Dataset extract: Begin

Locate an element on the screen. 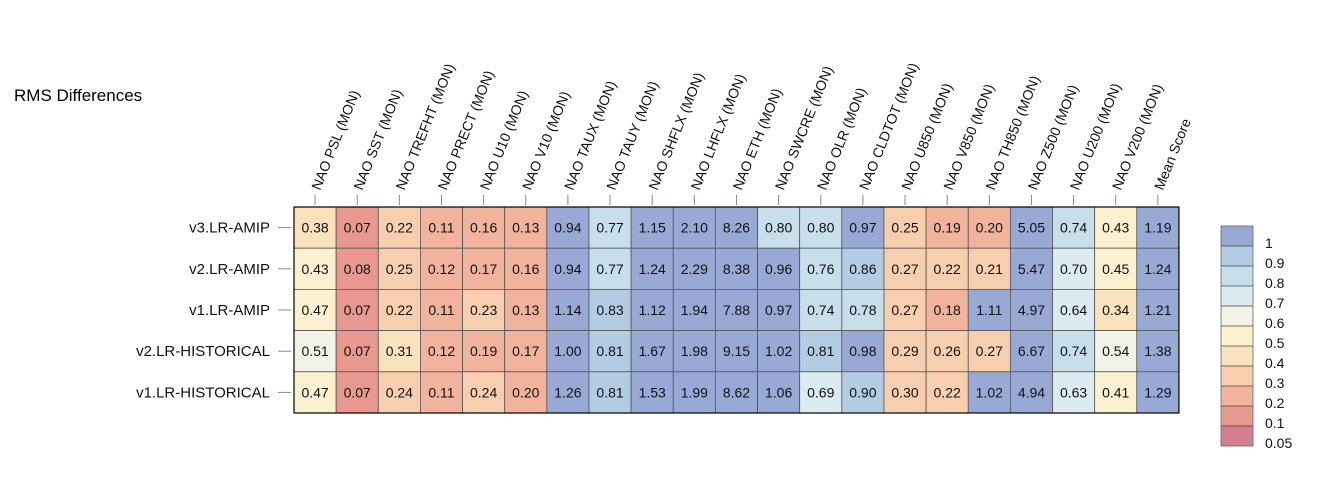  cell-value-label: 1.21 is located at coordinates (1158, 310).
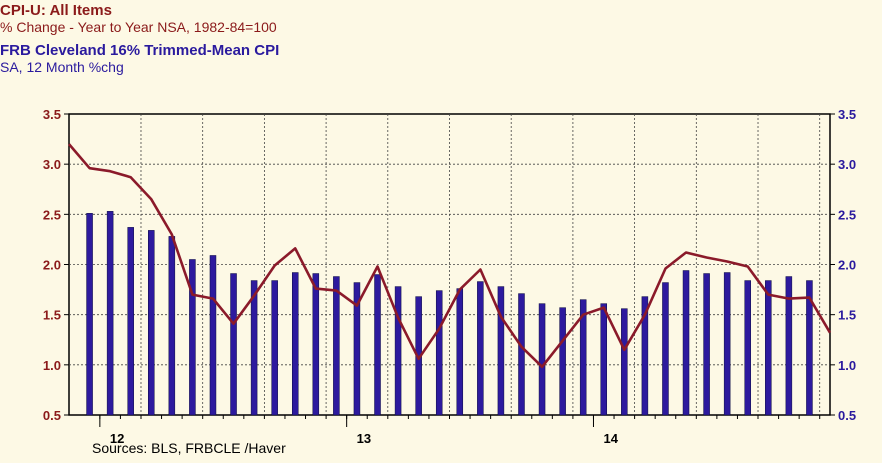  I want to click on chart-title-cpi: CPI-U: All Items, so click(56, 10).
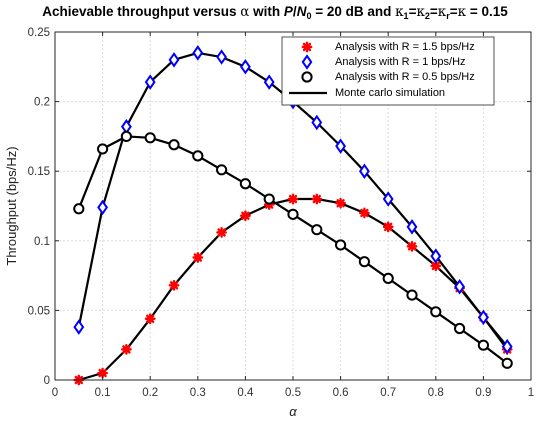 The image size is (550, 427). I want to click on x-tick-label: 0.4, so click(246, 393).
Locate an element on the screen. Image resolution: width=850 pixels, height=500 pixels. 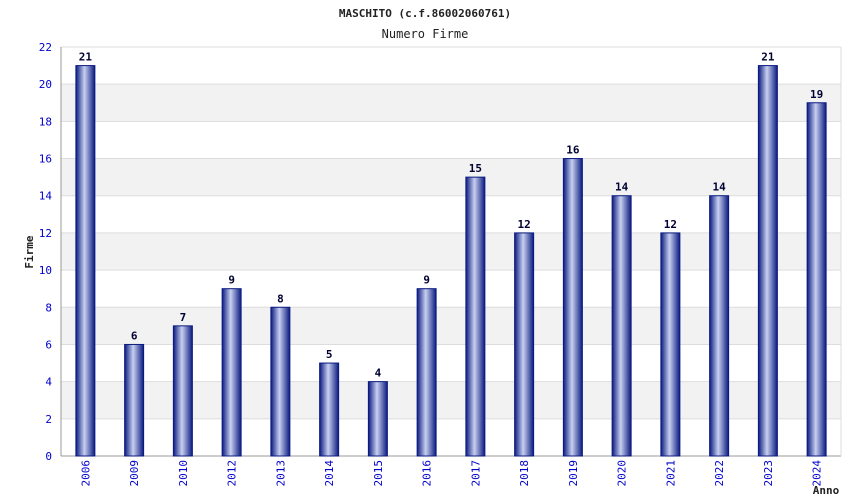
bar-value-label: 7 is located at coordinates (184, 318).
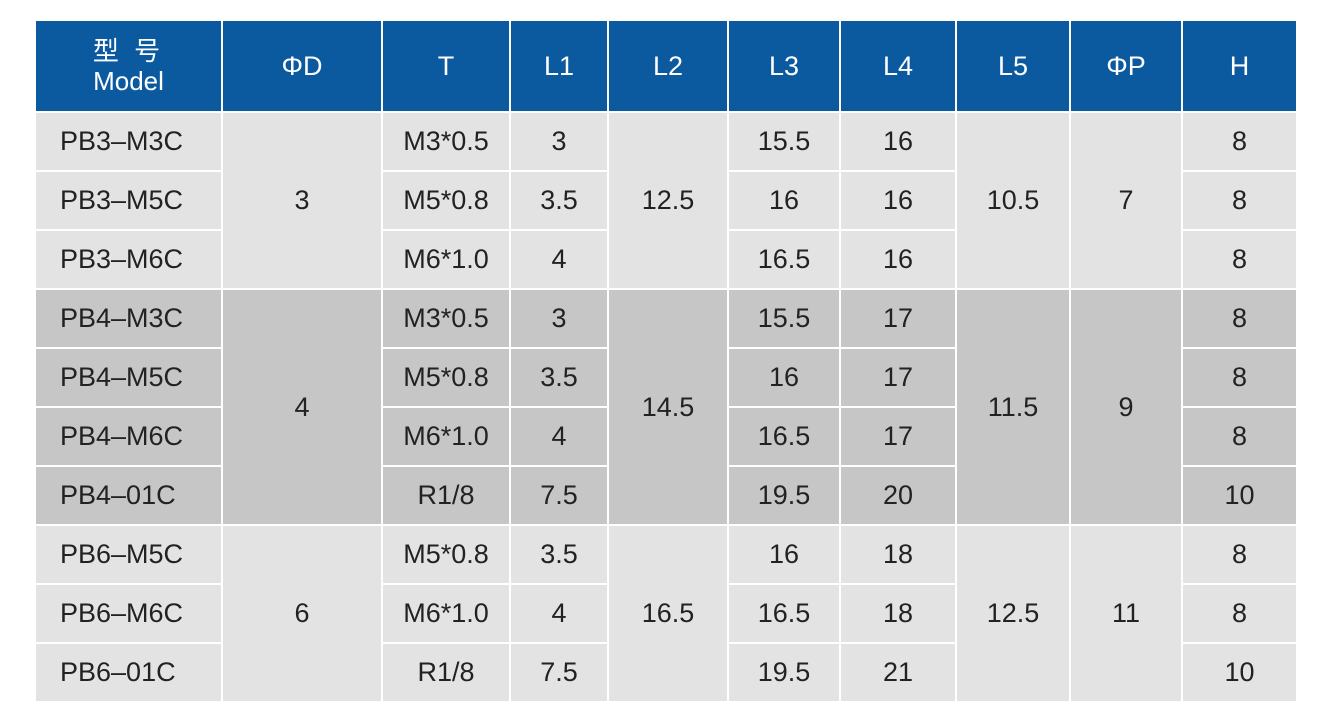 The image size is (1326, 727). What do you see at coordinates (302, 200) in the screenshot?
I see `cell-d: 3` at bounding box center [302, 200].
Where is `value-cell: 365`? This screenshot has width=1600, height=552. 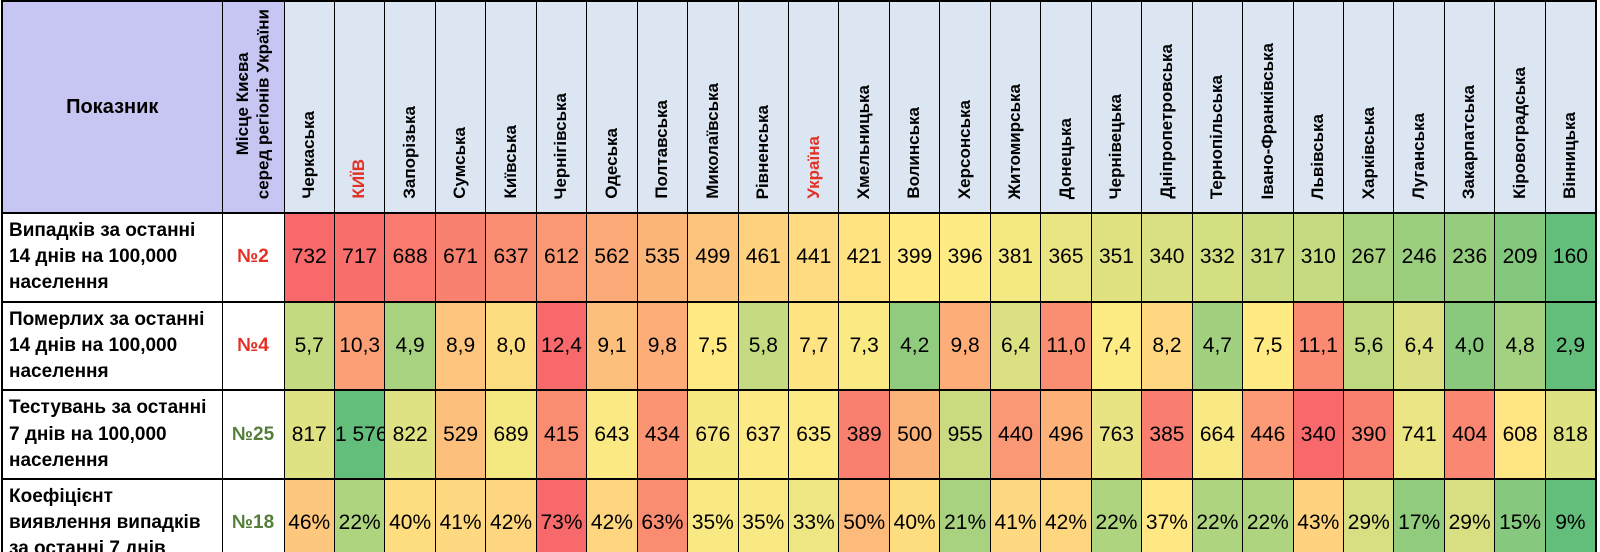
value-cell: 365 is located at coordinates (1066, 258).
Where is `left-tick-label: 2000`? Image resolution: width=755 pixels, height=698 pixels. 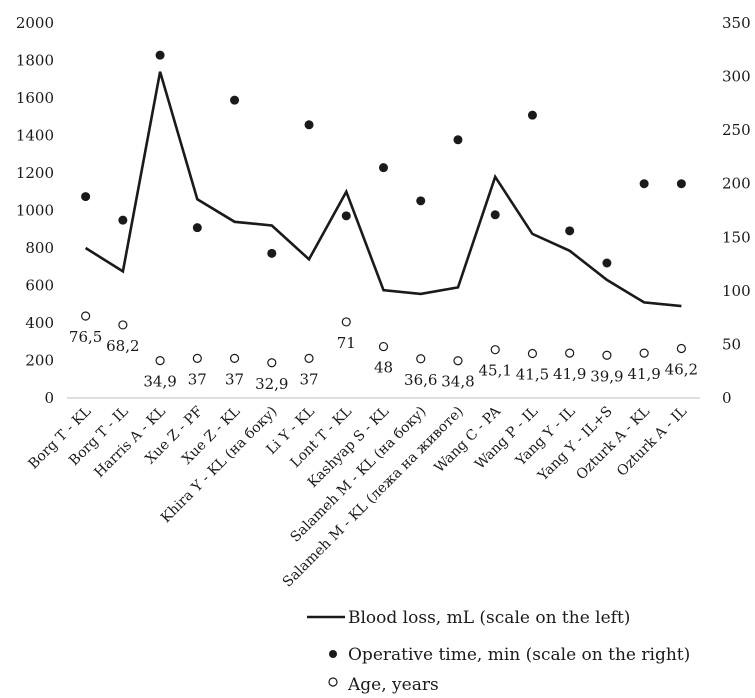 left-tick-label: 2000 is located at coordinates (35, 23).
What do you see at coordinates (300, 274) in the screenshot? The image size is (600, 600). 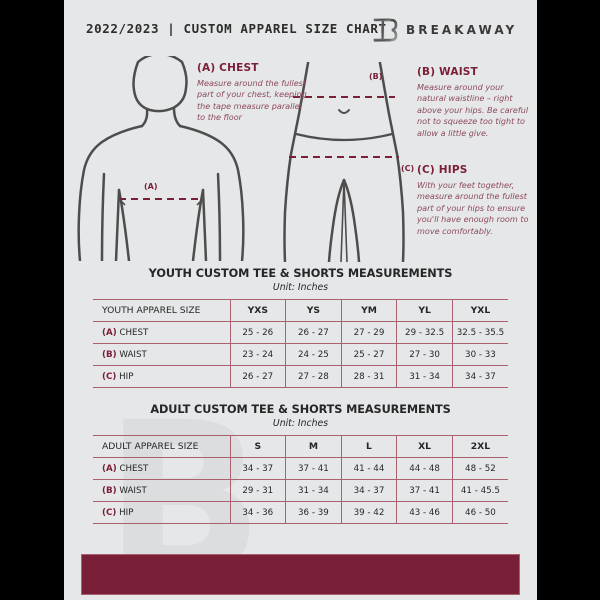 I see `youth-table-title: YOUTH CUSTOM TEE & SHORTS MEASUREMENTS` at bounding box center [300, 274].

Dataset extract: End

• Requirement
Please rewrite the records as a numbered list, starting at the line that has "Locate an element on the screen. Image" and stopping after the line that has "center [302, 200].". Skip any blank lines, and leave the pictures out of your list.

• Response below
1. Locate an element on the screen. Image resolution: width=850 pixels, height=500 pixels. 
2. bar-value-label: 7 is located at coordinates (184, 318).
3.  The image size is (1326, 727). What do you see at coordinates (302, 200) in the screenshot?
4. I see `cell-d: 3` at bounding box center [302, 200].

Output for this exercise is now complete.